No hay real dimensión del desastre. Muchos años discutiendo el sueldo y el bienestar de los docentes, y muy poco de la calidad educativa. Los gremios que organizan el descontento lograron ganar la batalla cultural e impusieron una mirada para también conservar el statu quo. En esa defensa gana claramente la comunidad conservadora. Un ritual donde los juegos para la opinión pública son calcados. Una crónica circular año tras año. Volver de las vacaciones en febrero, discutir salarios, proponer paros, votar y así. Masticar la bronca (funcionario o docente) de la victoria o el fracaso, pero muy poco transformado en el aula.

Para el Gobierno que difundió el estudio, las pruebas a chicos y los resultados demuestran que también hubo imprecisiones, datos que escondían los resultados en otros tiempos. Dominar y manipular la matemática con el mismo sistema que se escondía las cifras de inflación.

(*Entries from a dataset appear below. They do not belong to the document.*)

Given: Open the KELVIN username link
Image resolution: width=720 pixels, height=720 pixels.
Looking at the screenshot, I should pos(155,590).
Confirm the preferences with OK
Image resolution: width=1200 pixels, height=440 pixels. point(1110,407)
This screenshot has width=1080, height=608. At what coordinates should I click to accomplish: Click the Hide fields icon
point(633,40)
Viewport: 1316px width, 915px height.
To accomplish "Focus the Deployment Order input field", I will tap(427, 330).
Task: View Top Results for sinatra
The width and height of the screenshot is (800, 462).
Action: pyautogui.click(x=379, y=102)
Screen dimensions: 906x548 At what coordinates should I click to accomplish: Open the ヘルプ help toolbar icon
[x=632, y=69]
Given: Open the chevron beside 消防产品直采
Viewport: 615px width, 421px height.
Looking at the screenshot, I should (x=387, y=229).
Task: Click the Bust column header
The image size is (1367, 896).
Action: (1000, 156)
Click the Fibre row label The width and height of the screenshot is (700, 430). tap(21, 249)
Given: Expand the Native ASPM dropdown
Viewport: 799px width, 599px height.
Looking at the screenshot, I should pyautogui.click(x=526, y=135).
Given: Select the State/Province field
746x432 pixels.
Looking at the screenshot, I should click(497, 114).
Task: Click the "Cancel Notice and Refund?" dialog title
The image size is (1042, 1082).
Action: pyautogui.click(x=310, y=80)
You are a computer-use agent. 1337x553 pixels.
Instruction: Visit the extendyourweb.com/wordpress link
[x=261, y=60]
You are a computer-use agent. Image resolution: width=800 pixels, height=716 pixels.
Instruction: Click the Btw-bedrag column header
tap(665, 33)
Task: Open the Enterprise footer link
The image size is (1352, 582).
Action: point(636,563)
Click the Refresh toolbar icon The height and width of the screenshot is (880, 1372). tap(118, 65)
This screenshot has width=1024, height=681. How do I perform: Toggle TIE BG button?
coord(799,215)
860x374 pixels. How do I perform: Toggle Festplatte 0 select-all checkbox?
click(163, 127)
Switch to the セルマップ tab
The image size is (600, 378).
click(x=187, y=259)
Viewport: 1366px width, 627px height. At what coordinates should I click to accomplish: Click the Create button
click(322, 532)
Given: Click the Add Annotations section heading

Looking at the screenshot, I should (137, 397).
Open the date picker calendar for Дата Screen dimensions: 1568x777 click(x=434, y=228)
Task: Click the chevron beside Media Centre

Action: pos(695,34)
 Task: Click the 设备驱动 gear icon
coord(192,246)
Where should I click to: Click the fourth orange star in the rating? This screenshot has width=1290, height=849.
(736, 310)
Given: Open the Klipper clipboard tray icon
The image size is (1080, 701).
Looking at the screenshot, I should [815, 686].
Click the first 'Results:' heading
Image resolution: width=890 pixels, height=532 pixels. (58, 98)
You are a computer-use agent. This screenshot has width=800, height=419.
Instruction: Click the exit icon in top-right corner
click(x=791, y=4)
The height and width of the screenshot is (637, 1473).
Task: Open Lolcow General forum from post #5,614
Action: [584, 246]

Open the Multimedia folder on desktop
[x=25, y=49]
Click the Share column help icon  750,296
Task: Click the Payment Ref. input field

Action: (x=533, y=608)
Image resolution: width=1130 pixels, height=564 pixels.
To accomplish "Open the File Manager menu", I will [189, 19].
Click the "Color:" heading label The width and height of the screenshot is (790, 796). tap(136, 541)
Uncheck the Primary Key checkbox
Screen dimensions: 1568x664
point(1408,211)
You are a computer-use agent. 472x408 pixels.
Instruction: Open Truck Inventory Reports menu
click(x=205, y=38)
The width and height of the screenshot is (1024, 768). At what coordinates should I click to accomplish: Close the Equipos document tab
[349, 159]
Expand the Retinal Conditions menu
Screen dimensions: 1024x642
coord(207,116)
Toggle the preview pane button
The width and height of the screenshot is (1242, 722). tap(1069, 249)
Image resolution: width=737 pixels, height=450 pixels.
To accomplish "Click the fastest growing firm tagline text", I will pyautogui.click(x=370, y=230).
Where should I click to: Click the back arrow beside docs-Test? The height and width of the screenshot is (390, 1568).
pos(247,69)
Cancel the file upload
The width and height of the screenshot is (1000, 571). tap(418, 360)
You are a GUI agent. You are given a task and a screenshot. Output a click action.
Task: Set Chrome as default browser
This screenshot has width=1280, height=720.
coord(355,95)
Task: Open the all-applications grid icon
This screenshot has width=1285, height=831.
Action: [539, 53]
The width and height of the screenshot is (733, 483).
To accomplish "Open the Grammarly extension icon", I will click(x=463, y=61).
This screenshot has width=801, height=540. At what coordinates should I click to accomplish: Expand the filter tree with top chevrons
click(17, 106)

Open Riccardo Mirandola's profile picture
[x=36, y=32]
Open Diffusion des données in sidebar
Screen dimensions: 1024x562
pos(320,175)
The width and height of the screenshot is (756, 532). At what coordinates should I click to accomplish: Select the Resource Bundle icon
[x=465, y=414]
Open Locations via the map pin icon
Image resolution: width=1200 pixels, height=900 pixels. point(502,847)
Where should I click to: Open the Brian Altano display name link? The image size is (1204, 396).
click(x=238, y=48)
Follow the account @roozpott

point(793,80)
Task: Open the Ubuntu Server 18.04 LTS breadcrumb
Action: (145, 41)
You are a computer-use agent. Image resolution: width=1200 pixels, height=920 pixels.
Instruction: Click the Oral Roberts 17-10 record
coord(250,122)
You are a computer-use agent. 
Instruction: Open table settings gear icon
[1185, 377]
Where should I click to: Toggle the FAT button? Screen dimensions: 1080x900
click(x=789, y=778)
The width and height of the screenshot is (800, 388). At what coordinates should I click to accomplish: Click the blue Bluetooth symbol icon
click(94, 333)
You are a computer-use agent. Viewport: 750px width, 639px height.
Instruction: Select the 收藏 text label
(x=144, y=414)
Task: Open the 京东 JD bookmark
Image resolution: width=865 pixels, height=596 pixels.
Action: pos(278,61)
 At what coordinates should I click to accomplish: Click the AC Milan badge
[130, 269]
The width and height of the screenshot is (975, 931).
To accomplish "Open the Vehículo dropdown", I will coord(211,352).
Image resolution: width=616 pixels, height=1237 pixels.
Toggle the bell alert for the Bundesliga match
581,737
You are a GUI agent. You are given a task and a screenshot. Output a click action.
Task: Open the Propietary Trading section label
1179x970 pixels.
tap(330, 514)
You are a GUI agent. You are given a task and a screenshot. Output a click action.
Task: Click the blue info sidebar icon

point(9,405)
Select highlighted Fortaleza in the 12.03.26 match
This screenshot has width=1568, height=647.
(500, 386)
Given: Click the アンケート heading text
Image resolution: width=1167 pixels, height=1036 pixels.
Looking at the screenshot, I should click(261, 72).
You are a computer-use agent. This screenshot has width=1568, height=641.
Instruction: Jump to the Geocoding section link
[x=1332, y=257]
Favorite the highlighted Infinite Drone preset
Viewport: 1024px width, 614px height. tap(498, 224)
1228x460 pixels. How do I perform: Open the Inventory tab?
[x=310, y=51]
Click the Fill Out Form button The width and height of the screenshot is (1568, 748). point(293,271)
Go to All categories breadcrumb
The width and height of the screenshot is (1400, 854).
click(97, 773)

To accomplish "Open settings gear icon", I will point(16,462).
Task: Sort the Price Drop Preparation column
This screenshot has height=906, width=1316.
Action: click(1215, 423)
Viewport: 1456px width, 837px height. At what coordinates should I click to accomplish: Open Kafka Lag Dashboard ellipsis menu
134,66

“No querían que se tome la fiebre. Era preferible no usar el termómetro o directamente romperlo”, argumentaron. La frase sobre el valor contenedor de la escuela para niños pobres desplazó la calidad de la enseñanza en el aula. “Desayunaban, pero no aprendían”.

Para el gobierno “la culpa de las políticas públicas permitió la sobrevida de un sistema defectuoso”. El trabajo mal pago de los docentes legitimó sus certificados truchos por enfermedad, faltazos sistemáticos, trampas con argucias gremiales para favorecer o incomodar a las dirigentes según el tiempo político. Los niños aprendieron de eso también.

Llamarlo catástrofe puede ser el primer paso para asumir la magnitud del problema. El segundo, y más importante, es dejar de mirar hacia otro lado. Hay un granito de arena en cada miembro de la comunidad académica que debe aportarse con urgencia. Debajo de los escombros hay siempre tierra fértil para nuevas raíces.